Exercise requirements: State the count of lines below featuring the word "Open", and write nothing further.

── Data under study ──

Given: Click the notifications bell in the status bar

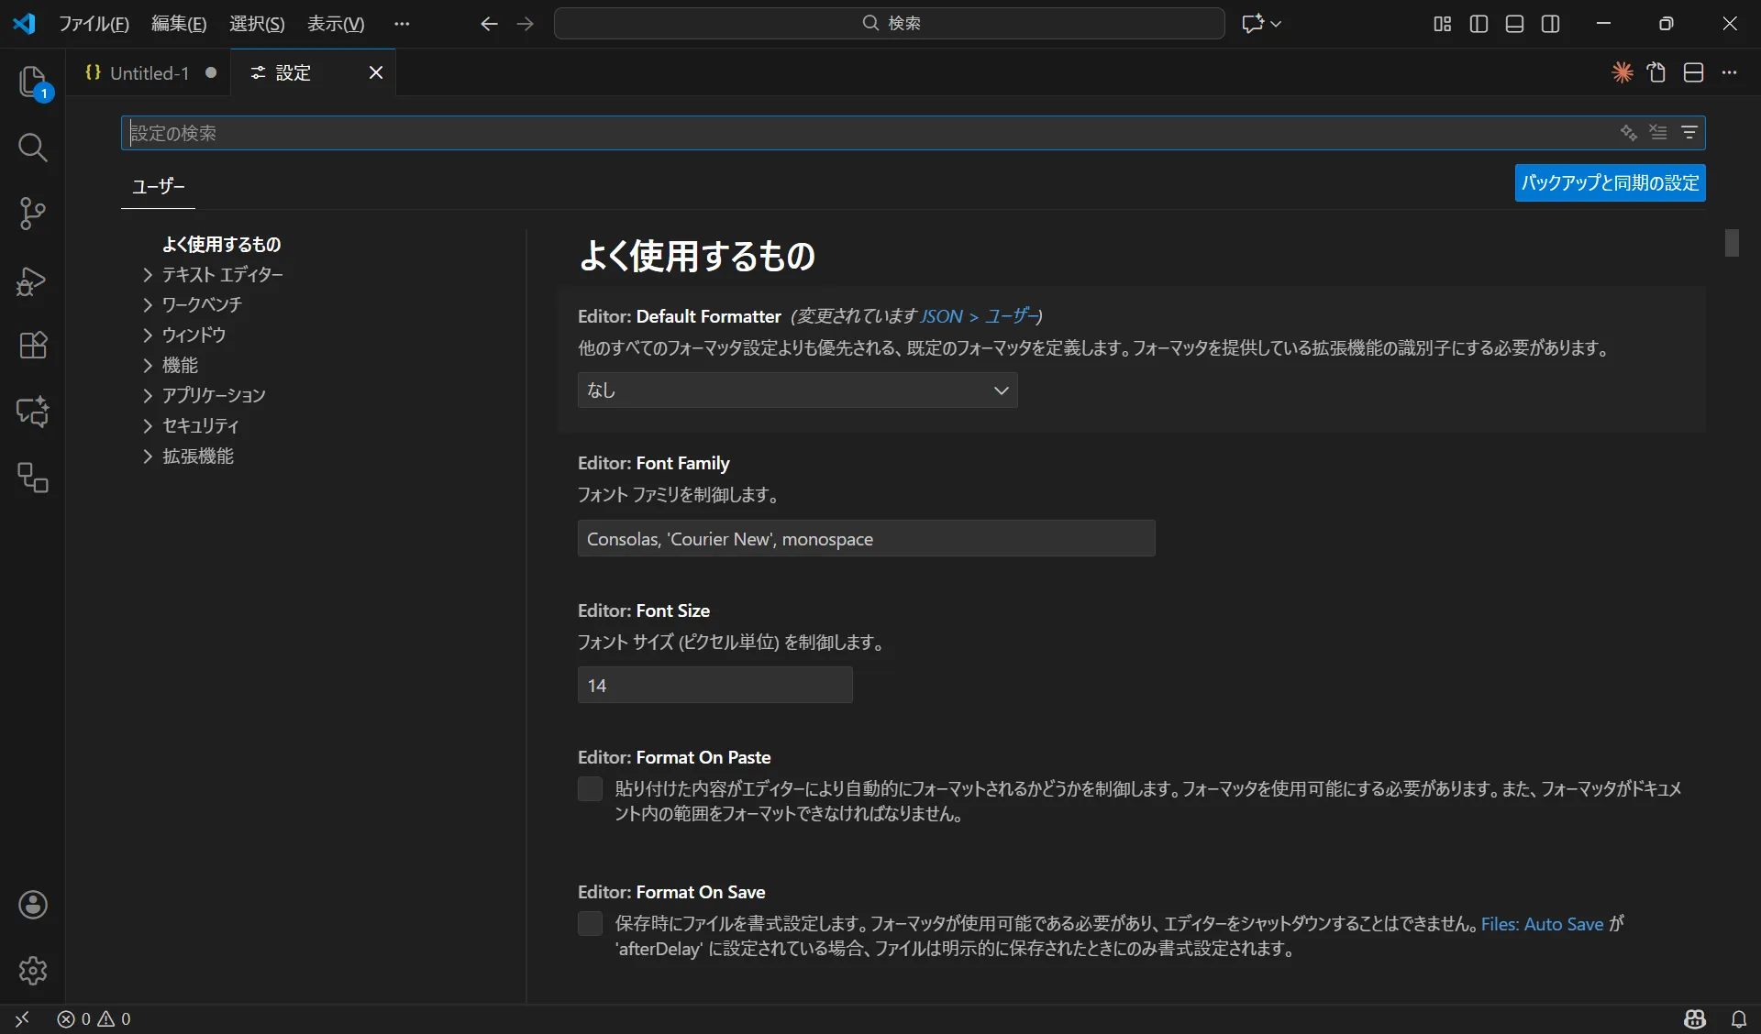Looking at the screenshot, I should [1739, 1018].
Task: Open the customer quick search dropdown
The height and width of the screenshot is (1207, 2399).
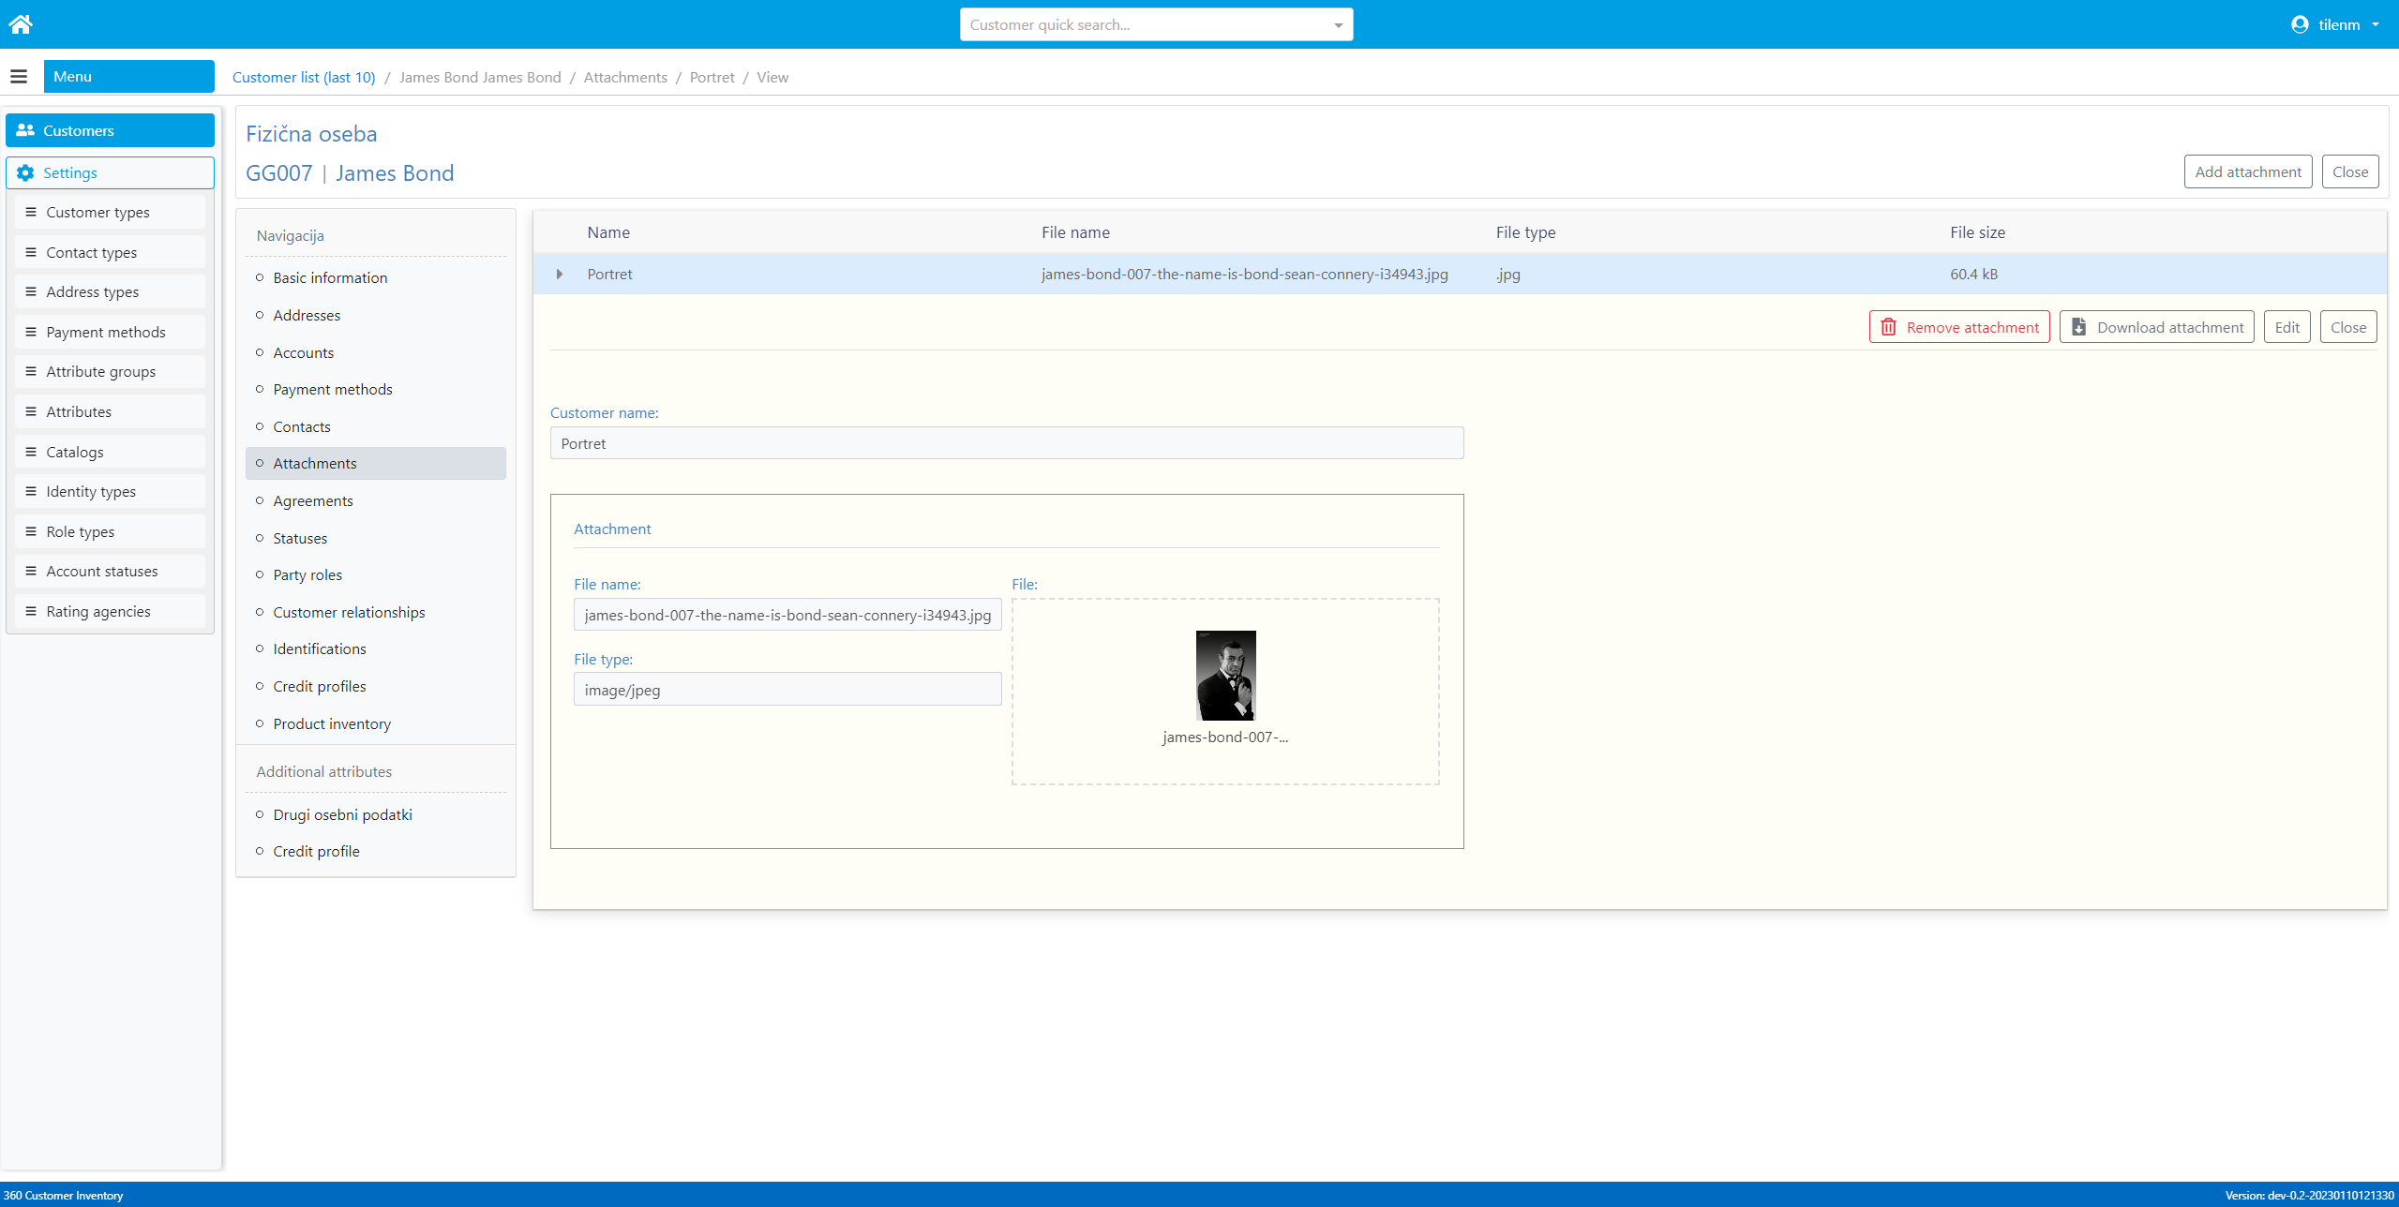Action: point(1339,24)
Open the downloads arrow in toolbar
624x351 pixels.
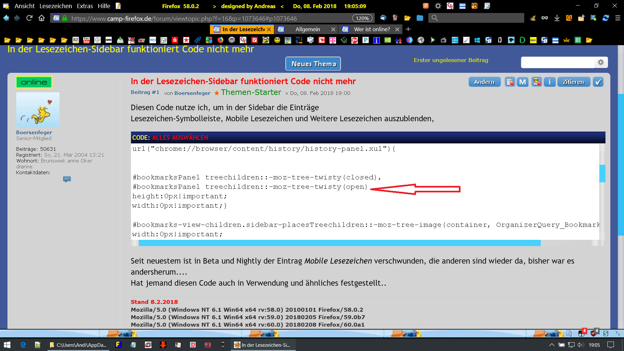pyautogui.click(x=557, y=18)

───

Task response: 2